As far as I can gather, Kamm does not subscribe to any of these propositions. Nor, I should hasten to add, do many people in the Labour Government, which could be described as social democratic but never as socialist. The Labour Party’s activist base, on the other hand, is well to the left of the leadership.

So Kamm is a liberal who delights in destroying the myths of the left (and occasionally the far right too, although he restricts himself to holocaust denial debunking in this respect). Anyone who enjoys forensic prose coupled with high intelligence laced with a Tabasco of arrogance will find his blog well worth perusing. He is especially strong on the continuing legends of the Cold War, especially those that seek to show a moral equivalence between the democratic United States and the tyranny of the Soviet Union.
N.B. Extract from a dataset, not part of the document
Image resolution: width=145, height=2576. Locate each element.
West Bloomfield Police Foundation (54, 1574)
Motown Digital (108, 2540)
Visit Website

Like many other signatories of the Euston Manifesto, on one subject he is quite misguided. As an atheist, he occasionally feels a need to be rude about religion. This has also led him to praise the recent books by Richard Dawkins and Christopher Hitchens. I can only assume that this is one area of study where he is not as well briefed as he is in modern history and contemporary politics. Consequently, he is unable to distinguish between useful scholarship on the subject and the rhetoric that he despises in other areas. Not that he would convert; but he should be aware that the history and science of religious belief bears little resemblance to Hitchens’ and Dawkins’ caricature. Sadly, I don’t think he would consider brushing up on theological questions would be a valuable use of his time and so this flaw in his thinking is likely to be maintained.